I promised you some idioms — and I have got some good ones. Down South on our vacation, my friends helped me remember quite a few that I wrote down to share with you. The people who settled in the hills and on the prairies used colorful language to describe people, attitudes, and situations. They say a picture is worth a thousand words, but the right phrase paints a scene in the mind even without a picture.
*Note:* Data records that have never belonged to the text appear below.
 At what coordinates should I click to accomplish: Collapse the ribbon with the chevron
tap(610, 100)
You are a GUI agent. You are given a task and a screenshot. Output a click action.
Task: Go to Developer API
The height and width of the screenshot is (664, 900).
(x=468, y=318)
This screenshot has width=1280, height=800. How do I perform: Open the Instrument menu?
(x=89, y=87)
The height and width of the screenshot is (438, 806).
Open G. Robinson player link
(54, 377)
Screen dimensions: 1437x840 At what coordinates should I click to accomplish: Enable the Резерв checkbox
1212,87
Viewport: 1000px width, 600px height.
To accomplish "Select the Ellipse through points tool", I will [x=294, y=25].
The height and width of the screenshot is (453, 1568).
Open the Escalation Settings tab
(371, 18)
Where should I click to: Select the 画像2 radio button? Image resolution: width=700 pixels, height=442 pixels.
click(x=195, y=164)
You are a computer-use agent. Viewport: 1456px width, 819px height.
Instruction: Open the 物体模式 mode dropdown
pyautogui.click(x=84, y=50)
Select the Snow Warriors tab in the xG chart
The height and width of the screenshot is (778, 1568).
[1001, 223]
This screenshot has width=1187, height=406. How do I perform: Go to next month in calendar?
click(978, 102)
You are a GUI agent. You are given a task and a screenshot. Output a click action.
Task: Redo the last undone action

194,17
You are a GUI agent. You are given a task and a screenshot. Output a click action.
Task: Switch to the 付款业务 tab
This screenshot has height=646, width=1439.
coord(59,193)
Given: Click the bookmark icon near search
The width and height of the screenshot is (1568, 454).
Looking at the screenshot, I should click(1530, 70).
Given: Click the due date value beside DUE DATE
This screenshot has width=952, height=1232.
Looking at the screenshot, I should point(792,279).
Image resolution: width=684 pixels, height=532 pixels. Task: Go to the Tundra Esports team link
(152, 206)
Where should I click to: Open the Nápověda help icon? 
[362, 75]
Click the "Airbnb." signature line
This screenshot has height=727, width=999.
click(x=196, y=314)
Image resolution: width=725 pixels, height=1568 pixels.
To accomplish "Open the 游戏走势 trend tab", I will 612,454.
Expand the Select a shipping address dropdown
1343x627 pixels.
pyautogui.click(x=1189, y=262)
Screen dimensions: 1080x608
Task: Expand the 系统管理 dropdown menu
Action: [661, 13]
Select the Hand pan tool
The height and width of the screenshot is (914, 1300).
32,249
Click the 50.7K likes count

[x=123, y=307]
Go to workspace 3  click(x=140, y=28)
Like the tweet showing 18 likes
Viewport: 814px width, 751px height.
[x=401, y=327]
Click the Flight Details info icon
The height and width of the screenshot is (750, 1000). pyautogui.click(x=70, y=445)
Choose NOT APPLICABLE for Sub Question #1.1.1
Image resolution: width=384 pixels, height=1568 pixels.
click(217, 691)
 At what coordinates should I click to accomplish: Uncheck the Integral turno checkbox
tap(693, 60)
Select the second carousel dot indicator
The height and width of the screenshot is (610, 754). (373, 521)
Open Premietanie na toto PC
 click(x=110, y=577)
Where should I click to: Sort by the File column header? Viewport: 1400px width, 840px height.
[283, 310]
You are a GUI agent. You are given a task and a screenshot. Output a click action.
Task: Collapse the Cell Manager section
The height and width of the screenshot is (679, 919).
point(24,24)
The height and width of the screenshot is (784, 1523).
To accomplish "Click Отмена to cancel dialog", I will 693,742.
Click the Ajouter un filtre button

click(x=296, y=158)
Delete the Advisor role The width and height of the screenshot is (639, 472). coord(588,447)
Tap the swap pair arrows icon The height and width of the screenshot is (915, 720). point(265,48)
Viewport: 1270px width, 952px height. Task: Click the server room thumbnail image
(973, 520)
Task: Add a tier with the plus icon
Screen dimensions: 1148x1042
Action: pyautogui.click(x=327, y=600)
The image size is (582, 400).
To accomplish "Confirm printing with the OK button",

Check these out:

  • That shines like a pewter dollar in a mud hole.
  • You are as slow as molasses in January.
  • We’ll do ___________ the Lord willing and the creek don’t rise.
  • If you lay down with the dog, you get up with the fleas.
  • That is as old as the hills and twice as muddy.
  • You can’t sling a cat without hitting someone we’re kin to.
  • She is so stuck up she’d drown if it rained.
  • He was “carrying the mail.” (going fast)
  • It’s cold enough to kill hogs.
  • We were so poor the mice had to eat out.
  • He is as rough as a cob. (coarse, unrefined person)
  • That is as ugly as a mud fence.
  • He couldn’t hit the broad side of a barn.
  • Let’s head for the hills. (go home)
  • You can’t make a silk purse out of a sow’s ear.
  • She doesn’t have the sense God gave a goose.
  • He looks like he was corn-fed. (plump baby)
  • You look like you was sent for, couldn’t go, and when you got there nobody wanted you! (looking flustered)

Aren’t these great? I’m still collecting, so send me more if you think of them.

Thanks — Derek, Gina, Sandra, Rodney, and Mama!